The Mother of Swift Compassion
Tara is born, the teachings tell us, from the tears of Avalokiteshvara, the bodhisattva of compassion. Seeing the endless suffering of beings, he wept, and from his tears arose a radiant green-bodied goddess who vowed to act — not in some distant future, but now, in this moment of need. This is why she is depicted with one leg drawn in and one stepping forward: she is already rising to help. Among all the buddhas and bodhisattvas, Tara is beloved precisely for her swiftness. She does not wait to be perfectly asked. She answers the half-formed prayer of the frightened heart.
The Four Mandala Offering
At the monastery, our devotion to Tara takes the form of the Four Mandala Offering — Chizhi, a practice cherished for generations. Before her image the monks assemble grain, jewels, and the symbols of the entire universe, and offer it all to her four times over: a mountain of merit built handful by handful. To offer a mandala is to give away the whole world — the sun and moon, the great continents, everything precious — holding nothing back. In return we ask not for ourselves alone but for the long life of our teachers, the healing of the sick, protection from the eight great fears, and the welfare of all who suffer.
Why We Offer the World
It can seem strange, this gesture of offering a universe we do not own.
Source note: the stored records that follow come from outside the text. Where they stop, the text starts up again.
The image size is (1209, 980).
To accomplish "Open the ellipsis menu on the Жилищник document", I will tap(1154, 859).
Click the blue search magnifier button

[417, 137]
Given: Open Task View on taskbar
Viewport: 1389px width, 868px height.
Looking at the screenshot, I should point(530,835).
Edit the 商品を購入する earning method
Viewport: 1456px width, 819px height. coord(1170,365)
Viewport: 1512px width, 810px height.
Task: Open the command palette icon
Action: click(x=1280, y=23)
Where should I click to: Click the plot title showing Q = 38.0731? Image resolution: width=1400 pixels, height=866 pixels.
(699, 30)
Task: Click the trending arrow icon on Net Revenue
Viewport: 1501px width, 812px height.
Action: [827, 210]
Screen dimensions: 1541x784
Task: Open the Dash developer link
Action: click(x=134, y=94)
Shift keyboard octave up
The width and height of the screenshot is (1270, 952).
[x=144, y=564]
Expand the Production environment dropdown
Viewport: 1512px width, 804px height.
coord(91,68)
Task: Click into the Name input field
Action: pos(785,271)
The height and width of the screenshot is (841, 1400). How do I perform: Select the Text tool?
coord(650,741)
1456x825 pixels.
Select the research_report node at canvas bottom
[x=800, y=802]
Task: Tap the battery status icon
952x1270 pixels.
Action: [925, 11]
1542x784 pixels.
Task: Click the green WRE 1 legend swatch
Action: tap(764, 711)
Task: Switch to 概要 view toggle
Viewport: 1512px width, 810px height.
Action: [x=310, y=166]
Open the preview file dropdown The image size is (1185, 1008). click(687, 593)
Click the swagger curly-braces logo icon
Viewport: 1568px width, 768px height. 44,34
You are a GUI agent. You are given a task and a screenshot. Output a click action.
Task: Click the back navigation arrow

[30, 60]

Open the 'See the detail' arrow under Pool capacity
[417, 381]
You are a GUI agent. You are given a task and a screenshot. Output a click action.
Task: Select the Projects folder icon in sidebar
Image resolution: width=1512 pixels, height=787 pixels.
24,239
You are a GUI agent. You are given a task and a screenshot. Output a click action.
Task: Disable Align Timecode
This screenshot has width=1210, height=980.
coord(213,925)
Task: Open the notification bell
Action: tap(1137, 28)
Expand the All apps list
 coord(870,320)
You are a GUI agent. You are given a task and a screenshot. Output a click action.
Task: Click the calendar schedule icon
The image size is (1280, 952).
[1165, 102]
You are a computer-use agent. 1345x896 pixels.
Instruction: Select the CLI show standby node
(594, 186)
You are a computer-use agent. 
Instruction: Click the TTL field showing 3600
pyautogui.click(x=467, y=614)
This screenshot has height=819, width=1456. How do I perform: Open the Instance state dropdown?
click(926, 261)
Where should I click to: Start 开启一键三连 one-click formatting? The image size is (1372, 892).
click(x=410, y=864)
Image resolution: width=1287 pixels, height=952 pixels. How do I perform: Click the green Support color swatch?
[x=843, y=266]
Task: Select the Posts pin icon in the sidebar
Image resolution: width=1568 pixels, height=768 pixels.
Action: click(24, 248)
But that is exactly its medicine. The grasping mind clings to small things — a worry, a grievance, a fear. The mandala offering loosens that grip. When you have already given away the sun and the stars, the heart grows spacious, and into that spaciousness Tara's blessing flows. The monks chant her praises in twenty-one verses, each one naming a different face of her compassion: the peaceful, the swift, the fierce protector who scatters fear like a lioness.
A Refuge for Every One of Us
You do not need to be a monk or a scholar to turn to Tara. Many who visit us simply sit quietly as the offering is made, and find the fear they carried in growing lighter as the chanting rises. She belongs to everyone who calls — the mother, the traveller, the sick, the grieving. To say her name is itself a kind of homecoming.
May Tara, swift and tender, draw near to all who call upon her. May every fear be soothed, every illness eased, and every being find their way home to peace. Tashi delek.